Some of the things I remember that I now need to avoid are lactose, high-starch foods (which is all the good stuff), onions of different kinds, probably garlic, sorbitol (as an additive and in fruits), pear juice, wheat, probably gluten and finally inulin.  They are putting inulin in everything these days.  It is a fibre and I first found it in a high protein whey powder.  I have a whole kg tub of this stuff that I cannot use because it gives me pain and bloating.  Inulin, is not permitted on the low FODMAP diet for IBS because it remains undigested in the bowel. I am going to have to watch out for it because I found it in my latest yoghurt purchase.  Someone recommended Black Swan Greek Breakfast Yoghurt because it is lactose-free and sugar-free yet naturally sweet so I bought some and it gives me bloating and pain.
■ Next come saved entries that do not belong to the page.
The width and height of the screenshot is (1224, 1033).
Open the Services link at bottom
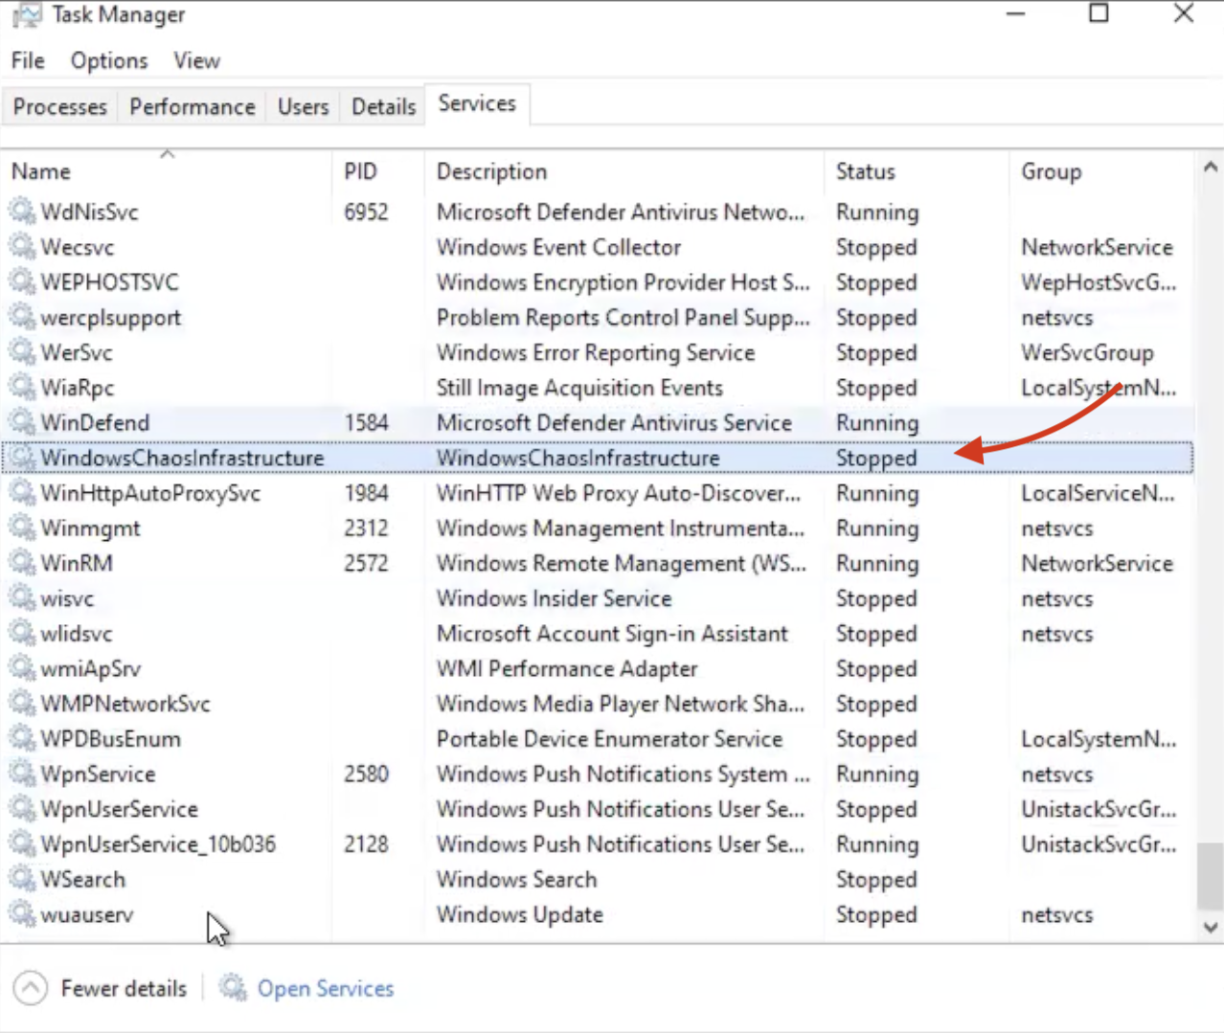325,988
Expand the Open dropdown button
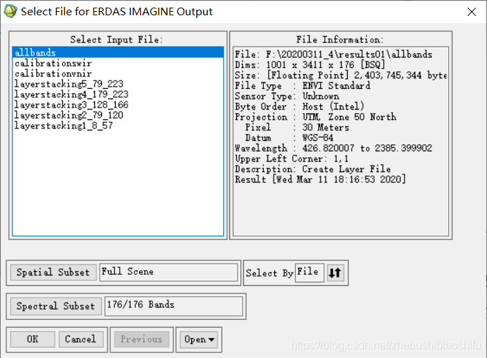This screenshot has height=358, width=487. click(x=199, y=339)
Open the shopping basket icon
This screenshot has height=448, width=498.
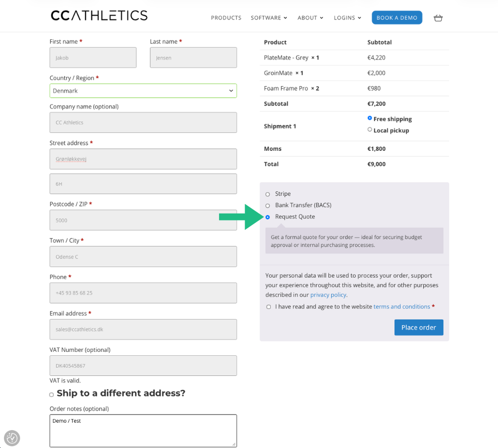(x=438, y=18)
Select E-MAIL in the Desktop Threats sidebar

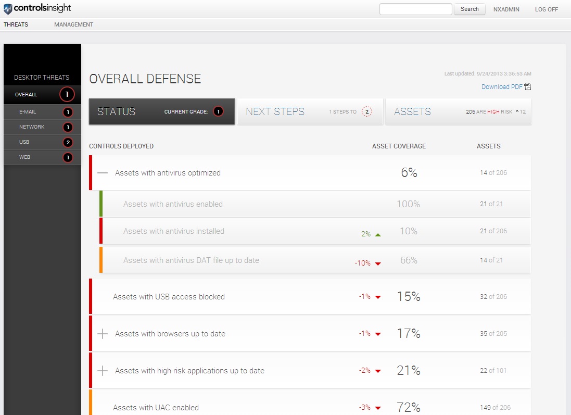pos(28,112)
I then checked the ingredients and inulin is listed.  I just put another heaped dessertspoon in a raspberry milk smoothie and now I have doubled in size around my abdomen.  I have to throw it out. If a starch-avoiding diet helps control ankylosing spondylitis(AS) because the lack of starch leaves nothing for the bacteria that causes AS to feed on then it might help me too with joint pain.  Maybe I have that particular strain of bacteria.  Who knows, doctors don't test for enough things.

I'd like to get hold of this book talked about in the video

Back to family stuff- S is still in Brisbane.  He phoned the second night saying everything was OK but not since then.